Who is Deep Learning Fundamentals with Keras for?

Learners who already know Python and understand partial derivatives (and ideally have done some scikit-learn machine learning) and want a clear, low-cost conceptual foundation in how neural networks learn before moving to hands-on framework-heavy courses. Good for self-learners building a portfolio toward the broader IBM Deep Learning track, and for practitioners who want the 'why' behind gradient descent, backpropagation and the vanishing-gradient problem rather than just recipes.

What will you learn in Deep Learning Fundamentals with Keras?

How a single artificial neuron works and how forward propagation moves data through a network; How networks learn: gradient descent, backpropagation, and why the vanishing-gradient problem matters; The role of activation functions and how they affect training; How to build and train regression models in Keras.

What are the prerequisites for Deep Learning Fundamentals with Keras?

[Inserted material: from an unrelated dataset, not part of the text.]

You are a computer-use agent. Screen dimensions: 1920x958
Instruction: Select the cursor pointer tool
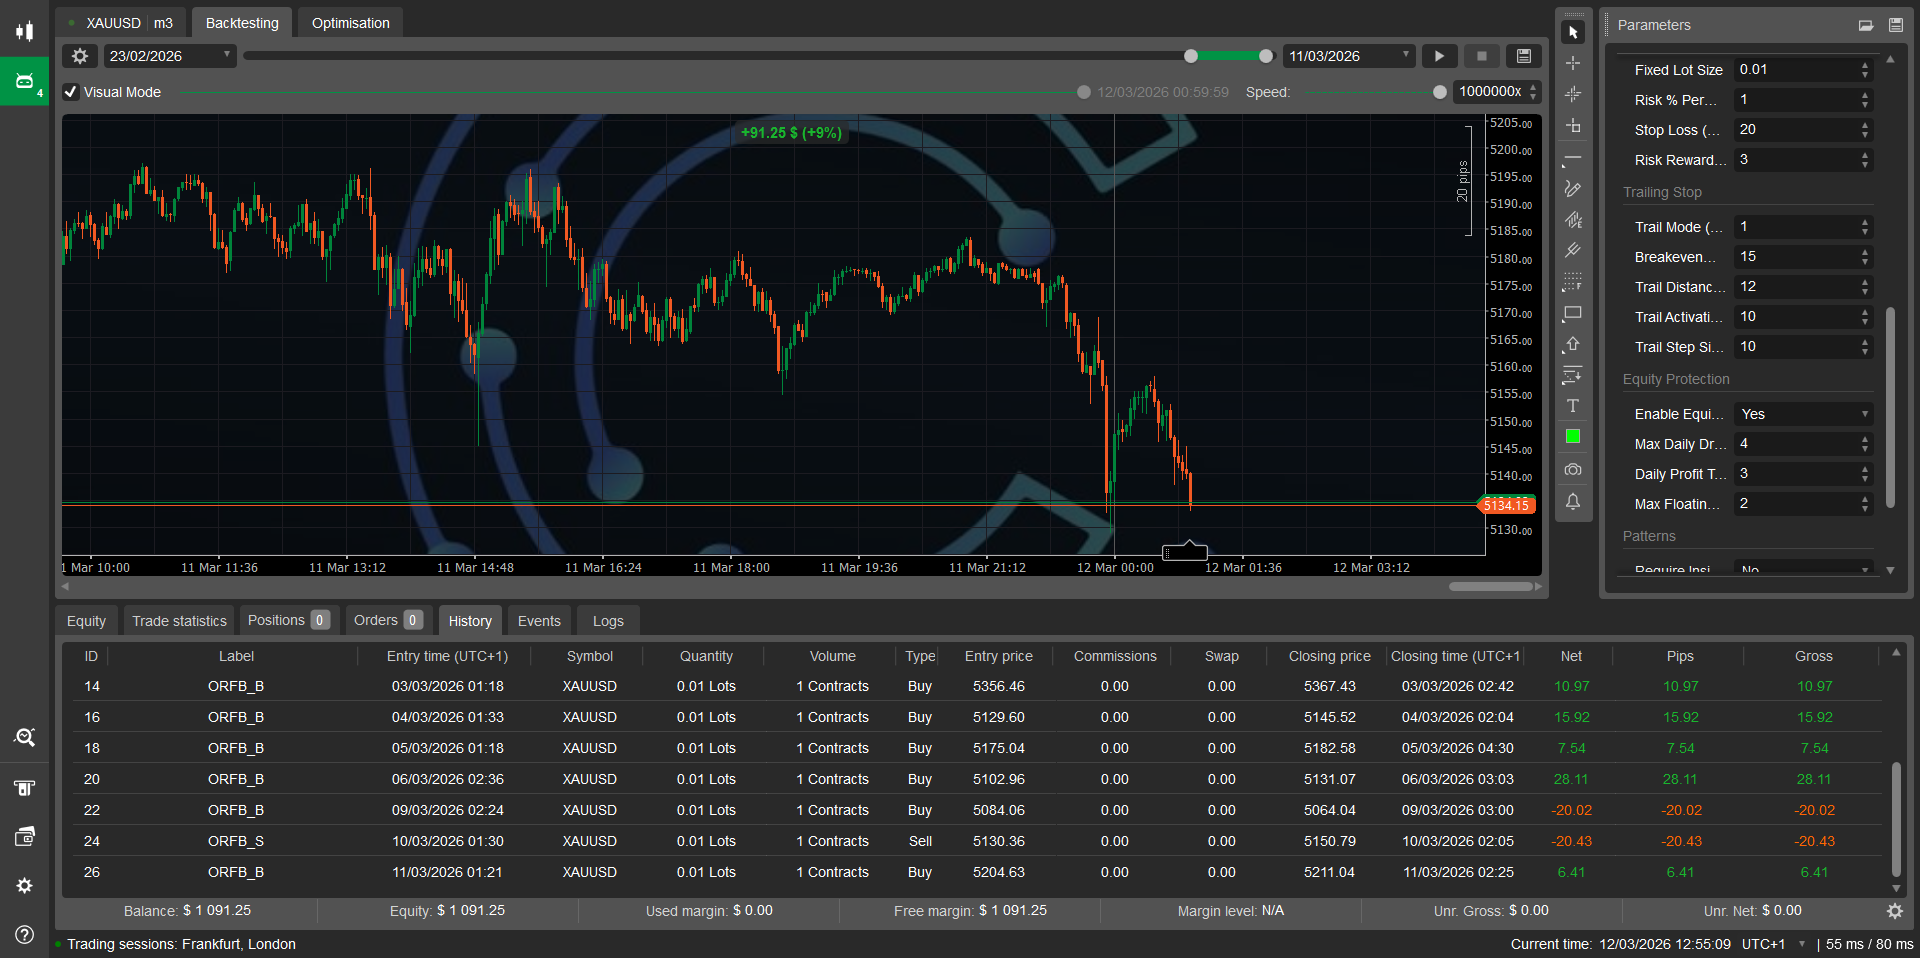(1573, 33)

Python programming (writing and running basic scripts); Understanding of partial derivatives / basic calculus; Some prior experience with machine learning in Python (e.g. scikit-learn) is recommended.

Is Deep Learning Fundamentals with Keras worth it?

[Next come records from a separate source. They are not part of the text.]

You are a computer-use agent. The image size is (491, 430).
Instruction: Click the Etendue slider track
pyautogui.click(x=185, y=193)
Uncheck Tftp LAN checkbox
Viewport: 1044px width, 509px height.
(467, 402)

Free to audit, IBM-produced, and genuinely good at building neural-network intuition for learners who meet the math/Python prerequisites; the heavy-discount price (free) makes the modest 5-week, 2-4 hr/week commitment low-risk, and its weaknesses (uses the older Keras API, surveys rather than deep-dives advanced models) are acceptable for a fundamentals course rather than a production one.

How we reviewed this course

This is an independent editorial assessment by Cursarium, based on edX's published course materials and aggregated public learner feedback (last reviewed 2026-06). We have not independently completed the course. Links to providers are standard references, not paid placements.